Stronach/Markowitz: Karl muss nach neuerlichem Missbrauchsfall in Jugendgefängnis sofort handeln

"Offenbar nur Spitze des Eisbergs"

Wien (OTS) - Team Stronach Jugendsprecher Stefan Markowitz fordert angesichts des bekannt gewordenen zweiten Falles einer Vergewaltigung eines Jugendlichen in einer Justizanstalt ÖVP-Justizministerin Karl zum sofortigen Handeln auf. "Karl hat einen tragischen Missbrauchsfall in der Justizanstalt Josefstadt als Einzelfall verharmlost und will offenbar weitere Fälle vertuschen.
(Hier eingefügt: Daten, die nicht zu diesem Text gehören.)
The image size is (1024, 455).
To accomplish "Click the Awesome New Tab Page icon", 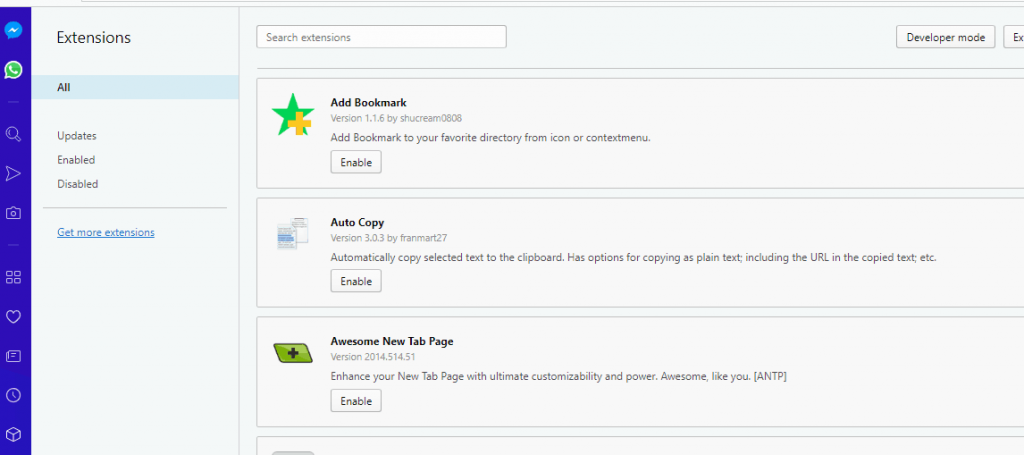I will point(292,352).
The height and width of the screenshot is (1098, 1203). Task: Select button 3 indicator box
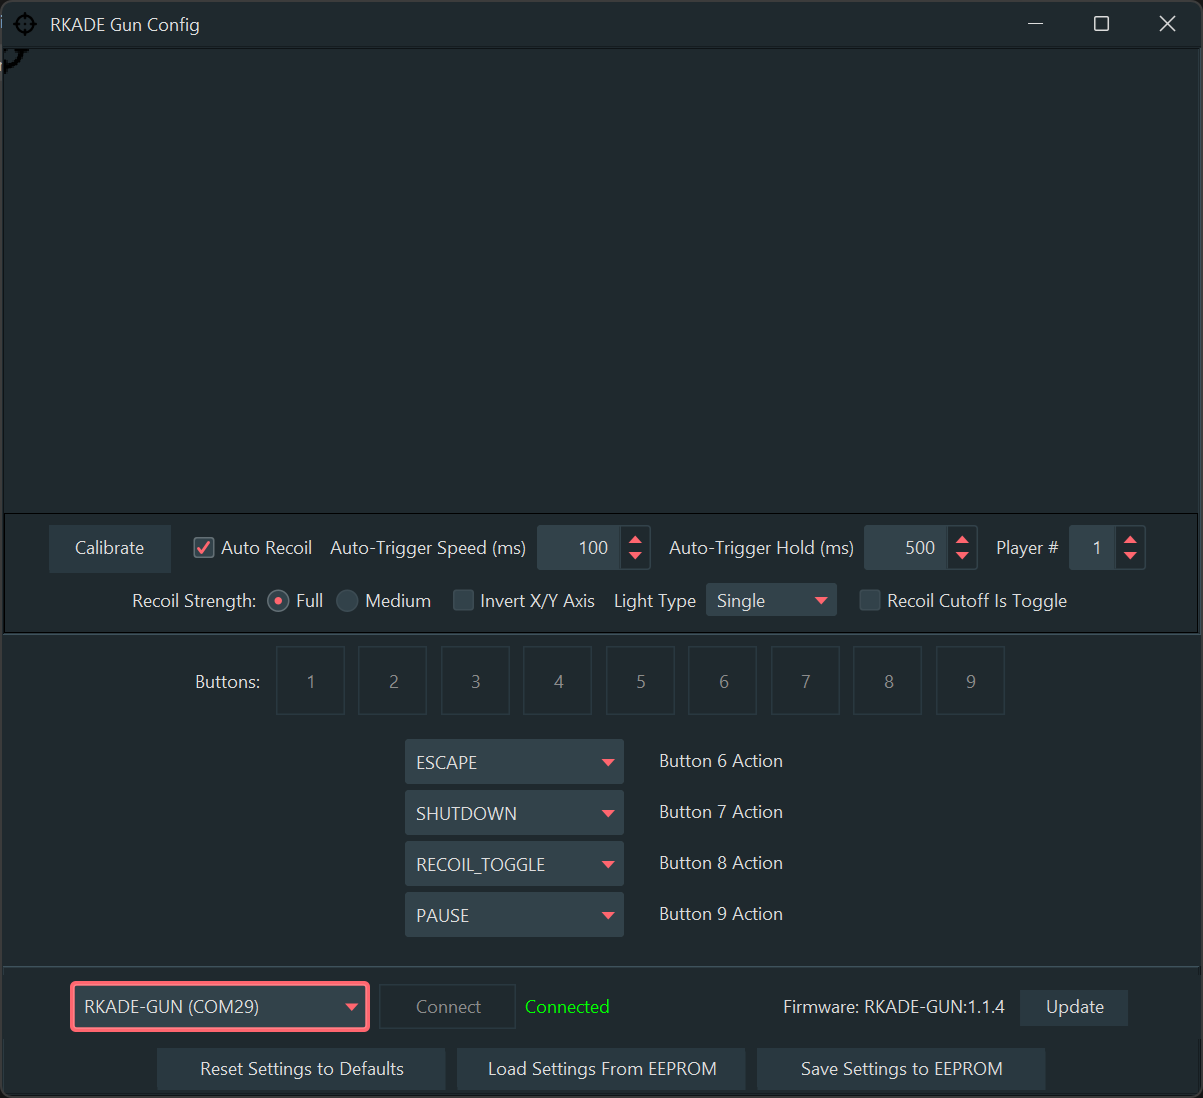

Das ist ein Skandal. Ich erwarte mir von Karl, dass sie endliche Maßnahmen setzt, damit so etwas nie mehr passiert. Andernfalls ist Karl rücktrittsreif."

Markowitz verweist auf die Aussagen der Anwältin jenes 14jährigen Buben, der in der Justizanstalt Josefstadt missbraucht wurde. Diese spreche im Falter von einem "System der Demütigung" und "erniedrigender Behandlung". "Jeder Gefängnisinsasse hat Recht auf eine menschenwürdige Behandlung. Aber gerade Jugendliche, die eine Straftat begangen haben, benötigen viel Feingefühl, damit sie auch Zukunftschancen nach der Haft haben", betont der Team Stronach Jugendsprecher.

"Es ist zu befürchten, dass es sich nur um die Spitze des Eisbergs handelt und solche schrecklichen Fälle in österreichischen Haftanstalten regelmäßig passieren. Das ist ein Justizskandal ersten Ranges und die Justizministerin trägt die Verantwortung dafür", so Markowitz, der volle Aufklärung fordert.